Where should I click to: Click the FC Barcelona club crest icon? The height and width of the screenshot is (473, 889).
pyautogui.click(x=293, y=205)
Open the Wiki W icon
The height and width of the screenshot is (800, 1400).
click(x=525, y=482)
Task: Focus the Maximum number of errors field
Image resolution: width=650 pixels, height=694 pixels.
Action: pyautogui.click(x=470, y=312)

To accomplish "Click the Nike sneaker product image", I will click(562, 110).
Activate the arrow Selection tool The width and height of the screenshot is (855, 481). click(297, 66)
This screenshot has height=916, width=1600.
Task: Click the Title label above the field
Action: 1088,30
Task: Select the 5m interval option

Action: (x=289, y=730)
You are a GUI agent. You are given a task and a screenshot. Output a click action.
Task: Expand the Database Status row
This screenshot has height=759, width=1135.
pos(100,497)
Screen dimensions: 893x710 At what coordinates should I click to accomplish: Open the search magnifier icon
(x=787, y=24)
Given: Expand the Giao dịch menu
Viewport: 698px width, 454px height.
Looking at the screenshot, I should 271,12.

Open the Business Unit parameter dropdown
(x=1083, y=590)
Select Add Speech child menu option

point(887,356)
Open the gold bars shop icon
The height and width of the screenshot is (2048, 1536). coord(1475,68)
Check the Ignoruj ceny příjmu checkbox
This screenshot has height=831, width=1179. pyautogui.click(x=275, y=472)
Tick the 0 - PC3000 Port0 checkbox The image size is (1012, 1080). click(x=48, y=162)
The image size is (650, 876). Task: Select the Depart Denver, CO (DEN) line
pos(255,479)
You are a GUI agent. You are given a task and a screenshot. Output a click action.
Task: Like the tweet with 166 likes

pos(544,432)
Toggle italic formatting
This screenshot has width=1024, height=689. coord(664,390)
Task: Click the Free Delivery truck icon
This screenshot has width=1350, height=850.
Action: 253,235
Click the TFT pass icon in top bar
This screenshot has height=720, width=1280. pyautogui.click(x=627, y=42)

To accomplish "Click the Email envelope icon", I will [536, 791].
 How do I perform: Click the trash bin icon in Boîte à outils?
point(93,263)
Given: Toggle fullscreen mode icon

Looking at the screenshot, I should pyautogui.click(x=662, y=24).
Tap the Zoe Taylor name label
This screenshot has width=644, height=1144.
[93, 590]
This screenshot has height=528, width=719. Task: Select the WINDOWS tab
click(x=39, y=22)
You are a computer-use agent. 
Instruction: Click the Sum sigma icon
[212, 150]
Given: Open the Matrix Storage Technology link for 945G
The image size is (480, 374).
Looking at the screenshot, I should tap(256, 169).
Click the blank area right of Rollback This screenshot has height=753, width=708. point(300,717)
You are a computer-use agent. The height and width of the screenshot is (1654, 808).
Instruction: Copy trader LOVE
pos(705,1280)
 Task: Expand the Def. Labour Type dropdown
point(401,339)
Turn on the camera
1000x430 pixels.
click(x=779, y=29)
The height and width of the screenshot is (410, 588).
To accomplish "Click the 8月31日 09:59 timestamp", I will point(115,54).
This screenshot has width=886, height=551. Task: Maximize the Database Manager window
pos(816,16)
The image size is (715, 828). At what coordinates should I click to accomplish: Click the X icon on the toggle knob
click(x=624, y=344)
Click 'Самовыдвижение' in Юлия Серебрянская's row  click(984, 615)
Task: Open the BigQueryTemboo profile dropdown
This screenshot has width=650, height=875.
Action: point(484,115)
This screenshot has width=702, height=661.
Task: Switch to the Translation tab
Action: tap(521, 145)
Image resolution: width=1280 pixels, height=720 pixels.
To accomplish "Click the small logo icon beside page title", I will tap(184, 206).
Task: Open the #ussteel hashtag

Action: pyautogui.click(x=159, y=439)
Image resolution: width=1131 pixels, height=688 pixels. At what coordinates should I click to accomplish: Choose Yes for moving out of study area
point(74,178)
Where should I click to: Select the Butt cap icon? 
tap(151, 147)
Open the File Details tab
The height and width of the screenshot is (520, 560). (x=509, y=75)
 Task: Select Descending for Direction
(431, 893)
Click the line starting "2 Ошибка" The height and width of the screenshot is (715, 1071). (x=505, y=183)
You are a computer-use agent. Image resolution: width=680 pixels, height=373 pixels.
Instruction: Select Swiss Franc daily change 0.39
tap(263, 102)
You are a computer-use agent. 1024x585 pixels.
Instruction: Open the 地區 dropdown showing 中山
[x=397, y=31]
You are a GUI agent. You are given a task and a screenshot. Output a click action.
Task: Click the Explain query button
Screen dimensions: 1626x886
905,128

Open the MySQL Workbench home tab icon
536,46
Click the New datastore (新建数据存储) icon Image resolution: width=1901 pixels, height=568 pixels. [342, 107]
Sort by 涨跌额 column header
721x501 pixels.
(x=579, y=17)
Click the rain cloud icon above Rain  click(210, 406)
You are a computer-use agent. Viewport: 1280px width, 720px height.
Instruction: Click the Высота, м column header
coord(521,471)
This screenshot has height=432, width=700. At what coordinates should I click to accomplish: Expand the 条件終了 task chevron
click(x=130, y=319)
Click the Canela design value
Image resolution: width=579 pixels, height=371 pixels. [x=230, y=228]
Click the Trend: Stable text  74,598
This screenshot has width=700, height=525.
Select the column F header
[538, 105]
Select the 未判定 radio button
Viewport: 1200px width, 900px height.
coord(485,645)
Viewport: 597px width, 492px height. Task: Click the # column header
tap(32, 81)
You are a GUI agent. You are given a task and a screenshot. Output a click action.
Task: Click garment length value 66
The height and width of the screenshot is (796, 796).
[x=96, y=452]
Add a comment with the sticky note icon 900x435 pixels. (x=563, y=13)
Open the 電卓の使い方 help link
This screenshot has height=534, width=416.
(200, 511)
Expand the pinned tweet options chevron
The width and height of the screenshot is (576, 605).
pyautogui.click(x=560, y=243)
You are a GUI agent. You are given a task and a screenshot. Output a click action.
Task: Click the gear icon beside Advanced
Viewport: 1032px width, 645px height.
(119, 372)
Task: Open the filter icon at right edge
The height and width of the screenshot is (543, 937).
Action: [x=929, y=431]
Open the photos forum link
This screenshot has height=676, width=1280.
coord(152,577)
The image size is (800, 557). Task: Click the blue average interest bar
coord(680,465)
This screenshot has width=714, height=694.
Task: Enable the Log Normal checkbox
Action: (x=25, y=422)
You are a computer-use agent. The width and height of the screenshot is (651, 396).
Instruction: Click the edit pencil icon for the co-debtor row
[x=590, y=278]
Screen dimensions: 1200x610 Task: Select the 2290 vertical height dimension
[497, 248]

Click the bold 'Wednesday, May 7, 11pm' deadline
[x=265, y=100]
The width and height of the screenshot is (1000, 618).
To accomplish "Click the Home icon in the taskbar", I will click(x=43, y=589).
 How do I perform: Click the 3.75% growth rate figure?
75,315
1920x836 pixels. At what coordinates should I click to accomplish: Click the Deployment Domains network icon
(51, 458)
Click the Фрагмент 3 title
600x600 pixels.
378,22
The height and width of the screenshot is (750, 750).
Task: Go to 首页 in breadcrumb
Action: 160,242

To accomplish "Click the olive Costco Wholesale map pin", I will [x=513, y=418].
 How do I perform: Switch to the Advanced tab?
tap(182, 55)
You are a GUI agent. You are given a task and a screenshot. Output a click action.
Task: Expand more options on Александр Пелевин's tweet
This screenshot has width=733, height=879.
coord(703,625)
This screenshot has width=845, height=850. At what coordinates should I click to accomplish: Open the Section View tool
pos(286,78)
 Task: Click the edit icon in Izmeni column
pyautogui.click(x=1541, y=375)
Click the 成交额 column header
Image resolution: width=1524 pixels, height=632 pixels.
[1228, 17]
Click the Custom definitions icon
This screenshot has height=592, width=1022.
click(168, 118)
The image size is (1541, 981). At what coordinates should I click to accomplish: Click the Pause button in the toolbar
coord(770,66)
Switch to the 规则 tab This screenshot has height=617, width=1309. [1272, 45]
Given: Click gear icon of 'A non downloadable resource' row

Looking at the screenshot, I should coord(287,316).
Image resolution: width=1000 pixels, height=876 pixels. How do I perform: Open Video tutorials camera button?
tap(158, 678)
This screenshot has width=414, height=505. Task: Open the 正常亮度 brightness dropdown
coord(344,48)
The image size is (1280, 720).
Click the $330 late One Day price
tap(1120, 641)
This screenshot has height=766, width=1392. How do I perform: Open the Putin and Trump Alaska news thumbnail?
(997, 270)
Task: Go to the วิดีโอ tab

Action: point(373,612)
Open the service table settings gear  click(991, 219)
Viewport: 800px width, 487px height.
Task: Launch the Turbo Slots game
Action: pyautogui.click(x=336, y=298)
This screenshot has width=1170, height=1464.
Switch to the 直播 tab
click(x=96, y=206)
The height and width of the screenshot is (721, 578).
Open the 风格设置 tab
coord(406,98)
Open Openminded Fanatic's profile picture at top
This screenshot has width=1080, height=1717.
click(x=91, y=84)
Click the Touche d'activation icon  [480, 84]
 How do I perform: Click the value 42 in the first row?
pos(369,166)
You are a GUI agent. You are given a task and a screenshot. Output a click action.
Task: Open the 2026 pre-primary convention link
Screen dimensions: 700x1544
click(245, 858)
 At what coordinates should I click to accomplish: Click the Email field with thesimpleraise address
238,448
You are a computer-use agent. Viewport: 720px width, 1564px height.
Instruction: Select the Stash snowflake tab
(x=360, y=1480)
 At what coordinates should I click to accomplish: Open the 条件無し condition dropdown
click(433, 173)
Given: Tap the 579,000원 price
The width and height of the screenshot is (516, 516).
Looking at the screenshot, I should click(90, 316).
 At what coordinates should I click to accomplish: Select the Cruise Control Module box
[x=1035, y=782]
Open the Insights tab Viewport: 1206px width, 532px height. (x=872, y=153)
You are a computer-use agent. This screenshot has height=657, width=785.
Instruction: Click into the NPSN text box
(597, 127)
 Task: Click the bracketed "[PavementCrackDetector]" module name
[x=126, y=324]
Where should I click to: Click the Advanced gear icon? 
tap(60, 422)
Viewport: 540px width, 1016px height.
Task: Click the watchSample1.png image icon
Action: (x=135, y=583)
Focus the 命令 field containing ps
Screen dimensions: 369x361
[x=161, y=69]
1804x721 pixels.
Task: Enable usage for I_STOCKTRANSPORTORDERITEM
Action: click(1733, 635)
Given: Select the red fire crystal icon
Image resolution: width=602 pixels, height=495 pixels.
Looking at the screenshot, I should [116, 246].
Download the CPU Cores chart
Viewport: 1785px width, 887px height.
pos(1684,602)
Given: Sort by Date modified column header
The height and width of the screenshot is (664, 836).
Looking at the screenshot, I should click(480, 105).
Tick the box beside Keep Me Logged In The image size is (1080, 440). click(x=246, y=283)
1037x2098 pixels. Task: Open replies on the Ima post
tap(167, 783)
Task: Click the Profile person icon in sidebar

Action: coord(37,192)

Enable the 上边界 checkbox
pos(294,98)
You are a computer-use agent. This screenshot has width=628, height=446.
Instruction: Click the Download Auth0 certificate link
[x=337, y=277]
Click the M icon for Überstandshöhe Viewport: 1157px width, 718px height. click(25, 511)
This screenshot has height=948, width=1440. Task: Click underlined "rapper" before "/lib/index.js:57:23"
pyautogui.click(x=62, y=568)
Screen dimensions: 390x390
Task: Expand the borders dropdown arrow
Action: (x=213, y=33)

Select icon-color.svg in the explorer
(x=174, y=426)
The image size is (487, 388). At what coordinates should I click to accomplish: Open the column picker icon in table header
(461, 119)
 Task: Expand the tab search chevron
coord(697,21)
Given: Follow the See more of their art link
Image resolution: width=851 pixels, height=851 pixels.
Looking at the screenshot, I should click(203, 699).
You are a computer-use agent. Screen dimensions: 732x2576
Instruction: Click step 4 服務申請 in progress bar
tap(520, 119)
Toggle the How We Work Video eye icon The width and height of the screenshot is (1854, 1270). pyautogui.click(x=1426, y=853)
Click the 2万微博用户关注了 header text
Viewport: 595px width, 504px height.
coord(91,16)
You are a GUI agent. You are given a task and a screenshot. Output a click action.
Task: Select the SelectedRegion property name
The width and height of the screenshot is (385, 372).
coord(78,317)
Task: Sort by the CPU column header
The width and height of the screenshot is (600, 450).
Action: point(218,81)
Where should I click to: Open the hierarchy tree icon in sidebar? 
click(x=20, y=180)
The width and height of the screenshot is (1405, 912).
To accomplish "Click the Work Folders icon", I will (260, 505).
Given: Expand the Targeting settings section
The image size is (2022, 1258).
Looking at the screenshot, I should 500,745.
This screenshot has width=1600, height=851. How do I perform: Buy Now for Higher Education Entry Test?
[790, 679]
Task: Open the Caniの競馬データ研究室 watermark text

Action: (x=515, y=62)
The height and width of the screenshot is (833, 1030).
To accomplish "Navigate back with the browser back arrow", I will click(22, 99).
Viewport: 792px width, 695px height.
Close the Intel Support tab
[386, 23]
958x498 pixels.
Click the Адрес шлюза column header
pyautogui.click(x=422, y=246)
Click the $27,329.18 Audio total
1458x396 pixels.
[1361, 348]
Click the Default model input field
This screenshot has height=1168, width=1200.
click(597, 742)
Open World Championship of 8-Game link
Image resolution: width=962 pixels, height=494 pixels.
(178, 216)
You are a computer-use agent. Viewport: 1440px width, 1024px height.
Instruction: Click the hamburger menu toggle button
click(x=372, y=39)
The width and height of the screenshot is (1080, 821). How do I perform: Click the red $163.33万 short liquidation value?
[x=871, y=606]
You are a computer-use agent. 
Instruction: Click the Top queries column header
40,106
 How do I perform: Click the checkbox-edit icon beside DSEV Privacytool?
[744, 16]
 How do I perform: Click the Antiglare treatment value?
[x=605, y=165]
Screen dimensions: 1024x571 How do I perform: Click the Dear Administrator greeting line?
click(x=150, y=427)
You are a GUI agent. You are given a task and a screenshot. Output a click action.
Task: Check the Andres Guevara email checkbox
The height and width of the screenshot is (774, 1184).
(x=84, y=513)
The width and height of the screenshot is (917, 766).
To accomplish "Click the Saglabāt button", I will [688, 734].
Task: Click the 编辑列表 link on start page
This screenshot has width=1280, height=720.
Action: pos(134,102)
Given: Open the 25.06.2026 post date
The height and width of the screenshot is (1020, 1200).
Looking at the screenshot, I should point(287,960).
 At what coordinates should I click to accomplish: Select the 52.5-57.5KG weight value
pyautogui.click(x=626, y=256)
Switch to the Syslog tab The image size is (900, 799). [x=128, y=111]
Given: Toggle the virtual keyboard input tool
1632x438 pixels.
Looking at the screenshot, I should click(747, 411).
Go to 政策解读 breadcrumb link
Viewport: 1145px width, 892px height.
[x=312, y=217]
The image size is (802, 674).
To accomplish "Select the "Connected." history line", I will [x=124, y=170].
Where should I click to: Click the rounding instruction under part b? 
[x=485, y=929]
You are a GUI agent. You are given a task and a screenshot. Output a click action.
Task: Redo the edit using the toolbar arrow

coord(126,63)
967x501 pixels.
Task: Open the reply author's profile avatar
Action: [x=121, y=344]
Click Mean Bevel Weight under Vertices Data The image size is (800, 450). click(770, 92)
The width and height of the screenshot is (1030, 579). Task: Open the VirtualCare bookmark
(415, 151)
__________________________________________________
■ **DIRECTIONS**
Every line above that holds the string "options" should be copied into the answer.

■ **TASK SOLUTION**
Expand the pinned tweet options chevron
Task: Expand more options on Александр Пелевин's tweet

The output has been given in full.